You need a smart solution to improve the query speed. One way to achieve this is to look up data in the sliced samples which contain the records of interest, instead of iterating over all existing records. That is where partitioned tables come to the rescue. This functionality lets you have separate partitions but still query them like a single table.

For our log data and analyzing queries use case, the most suitable method would be to partition the table by a column containing a timestamp. But what if the column in the partitioned by clause has low granularity or does not suit our queries well enough. In both cases we would end up either with too many partitions in the table or find ourselves performing additional work to adopt the queries.

With generated columns the challenge can be simply addressed. Let's create an example of analyzing data logs on a monthly basis, while having day granularity for the timestamped column.
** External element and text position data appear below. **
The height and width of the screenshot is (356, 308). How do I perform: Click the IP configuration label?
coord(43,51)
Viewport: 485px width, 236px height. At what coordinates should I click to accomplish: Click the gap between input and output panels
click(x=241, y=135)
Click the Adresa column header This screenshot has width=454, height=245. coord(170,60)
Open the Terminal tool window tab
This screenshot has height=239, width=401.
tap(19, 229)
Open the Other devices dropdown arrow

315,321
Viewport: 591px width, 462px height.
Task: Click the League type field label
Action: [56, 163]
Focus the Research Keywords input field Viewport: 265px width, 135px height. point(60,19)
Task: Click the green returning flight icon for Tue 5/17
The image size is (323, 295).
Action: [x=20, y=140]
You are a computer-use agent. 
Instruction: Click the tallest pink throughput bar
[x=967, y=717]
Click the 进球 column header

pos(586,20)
First, create a log table with the new generated column month and put it into partitioned by clause

cr> create table logs(
      log string,
      created timestamp,
      month as date_trunc('month', created)
    ) partitioned by (month);
CREATE OK (... sec)

In the next step, we insert log records into the table.
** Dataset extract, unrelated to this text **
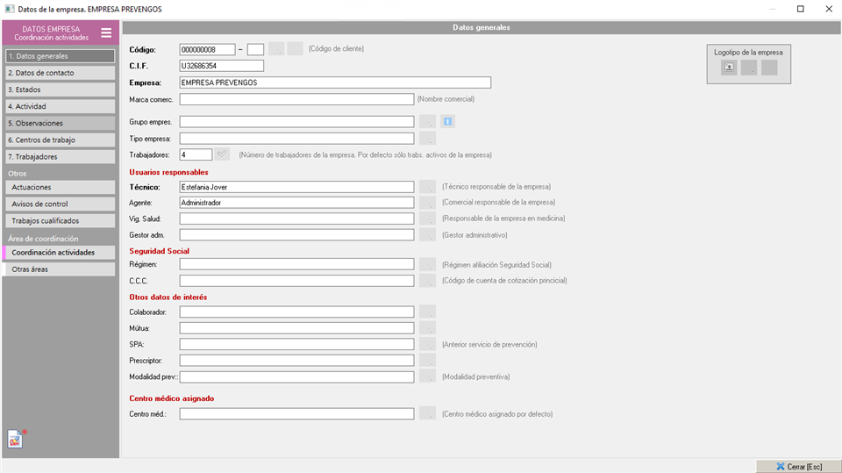This screenshot has height=473, width=842.
Task: Click the middle button in Logotipo de la empresa
Action: point(748,68)
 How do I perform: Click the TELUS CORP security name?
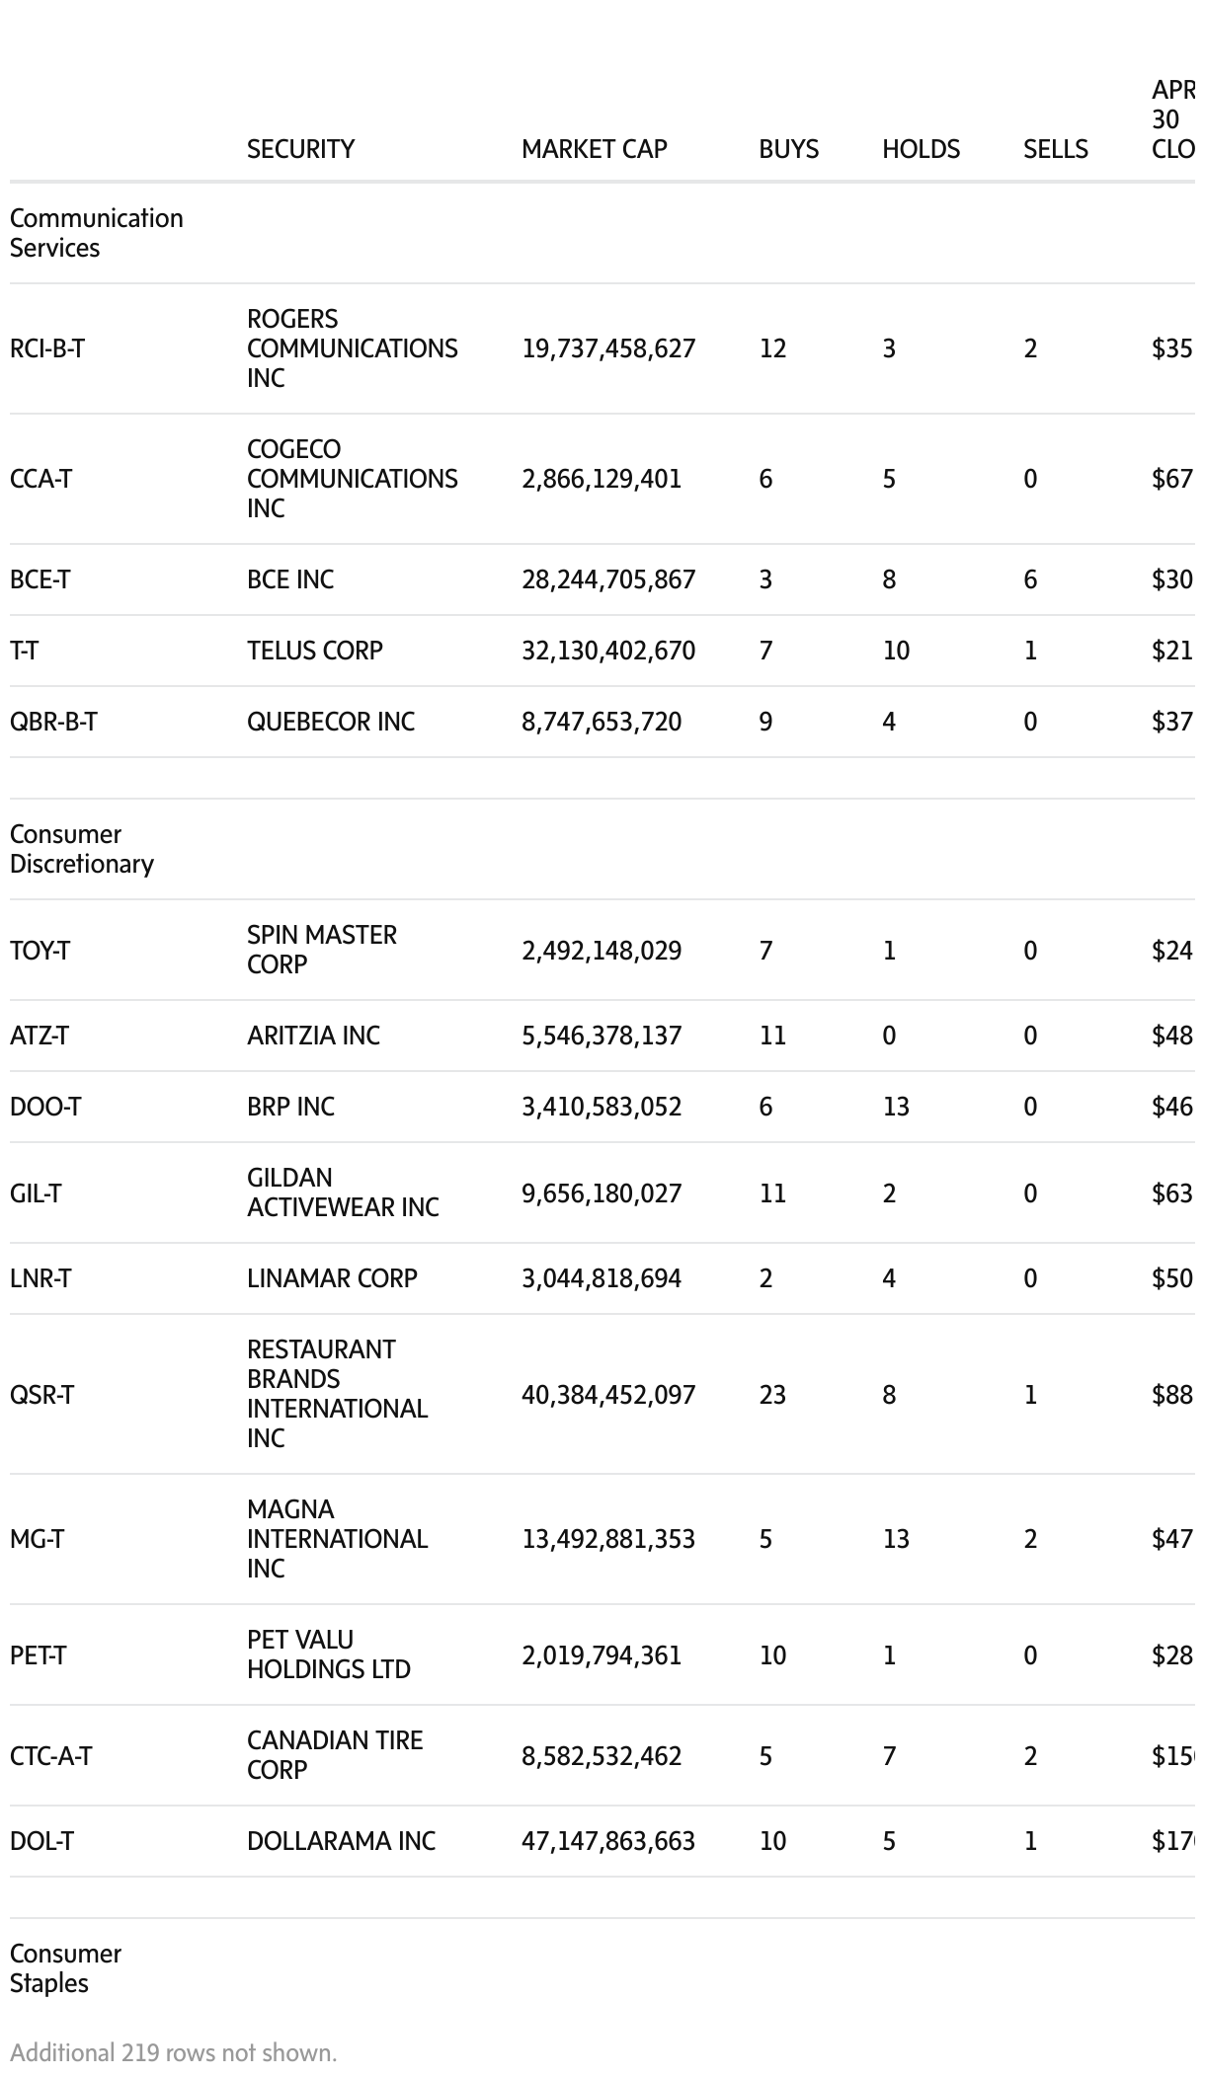point(314,651)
cr> insert into logs (log, created) values
      ('log_2015_01_01', '2015-01-01'),
      ('log_2015-01_02', '2015-01-02'),
      ('log_2015_02_01', '2015-02-01'),
      ('log_2015_02_02', '2015-02-02'),
      ('log_2015_03_01', '2015-03-01');
INSERT OK, 5 row affected (... sec)

We can see the table has been partitioned by the generated month column.

cr> select table_name, partition_ident, 'values'
      from information_schema.table_partitions
      WHERE table_name = 'logs';
+------------+--------------------------+--------------------------+
| table_name | partition_ident          | values                   |
+------------+--------------------------+--------------------------+
| log        | 04732d1i6kojce1g60o30c1g | {'month': 1425168000000} |
| log        | 04732d1i60o3ec1k60o30c1g | {'month': 1420070400000} |
| log        | 04732d1i68rj8e1o60o30c1g | {'month': 1422748800000} |
+------------+--------------------------+--------------------------+
SELECT 3 rows in set (... sec)

Looks good! Now we can analyze the log data on a monthly basis and utilize all the benefits of having a partitioned table. As you can see the combination of partitioned tables and generated columns provides a great tool in the Crate toolkit.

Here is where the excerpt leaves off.